Search Suggest System Design Overview
Search suggest (autocomplete) is one of the most latency-sensitive features in any product. Users expect candidate completions to appear within 100ms of every keystroke. At scale, the system must serve billions of prefix queries per day, rank candidates by global frequency and personal relevance, and stay current with trending queries without requiring a full index rebuild.
Requirements
Functional Requirements
- Return up to 10 ranked completions for any prefix of 2 or more characters.
- Rank results by a blend of global query frequency and personalized user history.
- Surface trending queries that have spiked in the last hour.
- Support multiple locales with locale-specific trie indexes.
- Filter adult or banned queries before returning results.
Non-Functional Requirements
- P99 latency under 100ms end-to-end including network.
- Handle 50,000 prefix queries per second at peak.
- Index freshness: new high-frequency queries appear in suggest within 15 minutes.
- 99.99% availability; suggest degradation must never block the main search box.
Data Model
The core data structures are:
- Trie nodes: stored in Redis as hashes keyed by prefix string. Each node stores top-K completions as a sorted list of (query_string, global_score) pairs pre-computed offline.
- Query frequency table: (query_string, locale, frequency, last_updated) in Postgres, updated by a Spark aggregation job every 10 minutes.
- Personal history index: (user_id, query_string, last_searched_at, search_count) in Cassandra, written on every committed search.
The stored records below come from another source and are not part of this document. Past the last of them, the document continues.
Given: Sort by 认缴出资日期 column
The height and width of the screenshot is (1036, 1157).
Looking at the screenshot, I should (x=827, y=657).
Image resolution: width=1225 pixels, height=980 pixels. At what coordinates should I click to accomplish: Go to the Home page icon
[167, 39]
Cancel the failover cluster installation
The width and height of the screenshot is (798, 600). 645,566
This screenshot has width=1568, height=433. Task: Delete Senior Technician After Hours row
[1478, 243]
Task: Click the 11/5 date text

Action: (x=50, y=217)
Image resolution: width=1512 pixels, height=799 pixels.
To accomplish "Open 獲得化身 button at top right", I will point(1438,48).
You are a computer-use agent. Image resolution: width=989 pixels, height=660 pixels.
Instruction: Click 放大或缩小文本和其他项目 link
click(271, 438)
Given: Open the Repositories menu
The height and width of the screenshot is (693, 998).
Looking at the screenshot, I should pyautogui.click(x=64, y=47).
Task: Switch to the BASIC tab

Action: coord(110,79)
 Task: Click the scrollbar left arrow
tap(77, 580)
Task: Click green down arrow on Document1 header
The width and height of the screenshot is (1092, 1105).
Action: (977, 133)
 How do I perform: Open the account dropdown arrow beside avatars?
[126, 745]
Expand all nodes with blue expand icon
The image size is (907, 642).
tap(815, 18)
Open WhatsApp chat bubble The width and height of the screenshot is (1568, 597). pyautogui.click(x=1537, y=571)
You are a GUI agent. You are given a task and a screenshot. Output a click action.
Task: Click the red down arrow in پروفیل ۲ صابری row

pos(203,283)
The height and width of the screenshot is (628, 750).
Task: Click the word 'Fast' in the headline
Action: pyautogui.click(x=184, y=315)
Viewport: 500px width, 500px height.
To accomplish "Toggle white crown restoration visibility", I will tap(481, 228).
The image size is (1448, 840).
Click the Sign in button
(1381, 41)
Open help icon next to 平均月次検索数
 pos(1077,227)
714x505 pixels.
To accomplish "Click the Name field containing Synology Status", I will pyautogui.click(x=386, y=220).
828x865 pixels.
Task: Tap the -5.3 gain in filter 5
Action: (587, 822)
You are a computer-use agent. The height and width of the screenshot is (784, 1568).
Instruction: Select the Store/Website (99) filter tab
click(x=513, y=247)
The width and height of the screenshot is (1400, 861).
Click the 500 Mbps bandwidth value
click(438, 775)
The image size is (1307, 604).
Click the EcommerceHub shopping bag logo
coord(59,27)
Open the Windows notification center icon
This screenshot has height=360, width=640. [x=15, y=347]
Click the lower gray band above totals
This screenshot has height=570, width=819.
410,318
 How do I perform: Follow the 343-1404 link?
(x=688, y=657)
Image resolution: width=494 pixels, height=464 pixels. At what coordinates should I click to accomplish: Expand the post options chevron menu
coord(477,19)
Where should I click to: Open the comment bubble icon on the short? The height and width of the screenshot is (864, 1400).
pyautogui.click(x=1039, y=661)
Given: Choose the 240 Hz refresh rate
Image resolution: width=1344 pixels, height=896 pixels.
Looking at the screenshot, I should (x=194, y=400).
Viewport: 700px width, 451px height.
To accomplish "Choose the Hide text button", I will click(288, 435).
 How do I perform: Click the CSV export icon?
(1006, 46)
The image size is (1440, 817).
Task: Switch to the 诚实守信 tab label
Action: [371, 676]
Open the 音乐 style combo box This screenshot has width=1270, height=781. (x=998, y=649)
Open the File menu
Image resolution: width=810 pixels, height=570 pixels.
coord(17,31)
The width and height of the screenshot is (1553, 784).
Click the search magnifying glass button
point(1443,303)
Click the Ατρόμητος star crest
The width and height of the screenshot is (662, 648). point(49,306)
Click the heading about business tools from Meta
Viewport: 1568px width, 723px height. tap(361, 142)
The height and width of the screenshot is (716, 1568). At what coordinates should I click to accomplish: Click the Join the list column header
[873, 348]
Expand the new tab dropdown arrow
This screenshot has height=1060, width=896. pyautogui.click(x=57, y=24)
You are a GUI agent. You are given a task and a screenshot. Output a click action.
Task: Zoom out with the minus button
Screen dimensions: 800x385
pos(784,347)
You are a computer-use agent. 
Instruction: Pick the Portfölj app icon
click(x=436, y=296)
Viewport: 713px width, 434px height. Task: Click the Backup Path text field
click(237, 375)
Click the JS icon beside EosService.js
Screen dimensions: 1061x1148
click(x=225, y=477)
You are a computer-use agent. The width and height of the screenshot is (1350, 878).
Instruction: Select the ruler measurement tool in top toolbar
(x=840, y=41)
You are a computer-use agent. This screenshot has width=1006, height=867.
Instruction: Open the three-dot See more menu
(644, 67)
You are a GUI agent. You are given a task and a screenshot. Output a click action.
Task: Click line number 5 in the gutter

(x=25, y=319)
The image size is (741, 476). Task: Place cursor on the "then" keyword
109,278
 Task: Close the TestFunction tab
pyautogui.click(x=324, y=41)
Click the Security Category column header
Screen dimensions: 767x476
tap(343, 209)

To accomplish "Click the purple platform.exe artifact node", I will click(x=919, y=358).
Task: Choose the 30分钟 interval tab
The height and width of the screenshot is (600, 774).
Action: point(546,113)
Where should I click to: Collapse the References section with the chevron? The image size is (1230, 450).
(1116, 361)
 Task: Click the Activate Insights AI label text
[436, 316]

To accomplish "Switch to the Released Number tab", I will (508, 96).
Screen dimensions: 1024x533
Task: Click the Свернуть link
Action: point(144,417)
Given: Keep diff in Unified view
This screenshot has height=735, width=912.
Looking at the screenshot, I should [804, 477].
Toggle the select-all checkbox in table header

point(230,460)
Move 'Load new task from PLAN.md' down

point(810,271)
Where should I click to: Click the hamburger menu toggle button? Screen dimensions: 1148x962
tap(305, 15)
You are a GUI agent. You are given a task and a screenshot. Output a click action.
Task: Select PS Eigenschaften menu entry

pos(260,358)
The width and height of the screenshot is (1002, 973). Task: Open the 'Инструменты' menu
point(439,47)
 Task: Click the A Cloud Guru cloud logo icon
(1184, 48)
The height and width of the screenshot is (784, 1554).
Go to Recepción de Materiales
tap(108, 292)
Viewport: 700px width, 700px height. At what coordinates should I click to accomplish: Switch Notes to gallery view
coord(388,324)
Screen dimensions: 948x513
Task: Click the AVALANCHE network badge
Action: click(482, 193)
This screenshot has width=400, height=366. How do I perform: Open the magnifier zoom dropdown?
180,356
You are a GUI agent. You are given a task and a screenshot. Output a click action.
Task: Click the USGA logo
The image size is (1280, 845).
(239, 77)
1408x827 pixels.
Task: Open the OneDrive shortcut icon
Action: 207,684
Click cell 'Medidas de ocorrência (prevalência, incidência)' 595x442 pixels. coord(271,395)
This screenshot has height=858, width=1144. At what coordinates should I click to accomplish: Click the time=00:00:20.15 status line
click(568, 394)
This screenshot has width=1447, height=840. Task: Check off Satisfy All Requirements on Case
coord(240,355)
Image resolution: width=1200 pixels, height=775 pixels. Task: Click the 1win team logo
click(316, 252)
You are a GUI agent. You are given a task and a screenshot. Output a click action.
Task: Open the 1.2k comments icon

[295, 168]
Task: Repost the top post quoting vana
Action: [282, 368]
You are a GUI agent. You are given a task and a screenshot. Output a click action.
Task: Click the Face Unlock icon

- Blocklist: a Redis SET of banned query strings, refreshed every 5 minutes.
Core Algorithms
Trie Index Construction
An offline Spark job runs every 10 minutes over the raw query log. It counts query frequency per locale, applies a minimum frequency threshold (default 100 searches per day), and strips blocked terms. For each surviving query, it inserts the query into a prefix trie. Each trie node stores the top-50 completions by global_score, computed as log(frequency) * recency_decay where recency_decay halves every 7 days. The resulting trie is serialized to Redis using a pipeline of HSET commands, one per node, replacing the previous snapshot atomically via RENAME.
Frequency-Weighted Ranking
When a prefix query arrives, the service fetches the top-50 completions from the trie node for that prefix. It then re-ranks the top 50 by a blended score: 0.7 * global_score + 0.3 * personal_score. Personal score is computed from the users Cassandra history: queries matching the prefix are retrieved, scored by recency (exponential decay, half-life 14 days) and search count, and merged into the candidate list. The final top-10 are returned.
Trending Query Injection
A separate trending pipeline counts query frequency in 5-minute tumbling windows using a Redis ZINCRBY counter per (prefix, query) pair. Queries whose frequency in the current window exceeds 3x their rolling 24-hour baseline are flagged as trending. The suggest service reads the trending set for the current prefix and injects trending results at positions 2 and 3, displacing lower-ranked global candidates. Trending flags expire after 60 minutes.
Scalability
The trie is partitioned by locale. Each locale trie fits in a Redis cluster with 32 shards; prefix lookups are routed by consistent hash on locale. Read replicas absorb the bulk of lookup traffic. The suggest API tier is stateless and scales horizontally behind a load balancer. Browser-side caching (Cache-Control: max-age=5) handles repeated identical prefixes within a single search session, reducing origin hits by roughly 40%.
A warm-up job pre-populates the CDN edge cache for the top 10,000 prefixes per locale every time the trie is rebuilt, ensuring cold-start latency spikes do not reach the origin.
API Design
GET /v1/suggest
- Query params: q (prefix, required), locale (default en-US), limit (default 10, max 20), session_id (for deduplication)
- Response: JSON array of suggestion objects: query_string, display_text, score, is_trending
- Headers: Cache-Control: max-age=5, Vary: Accept-Language
The endpoint returns an empty array (never an error) if the trie lookup fails, ensuring the UI degrades gracefully. A fallback path queries a pre-built static list of the top 1,000 global queries filtered by prefix as a last resort.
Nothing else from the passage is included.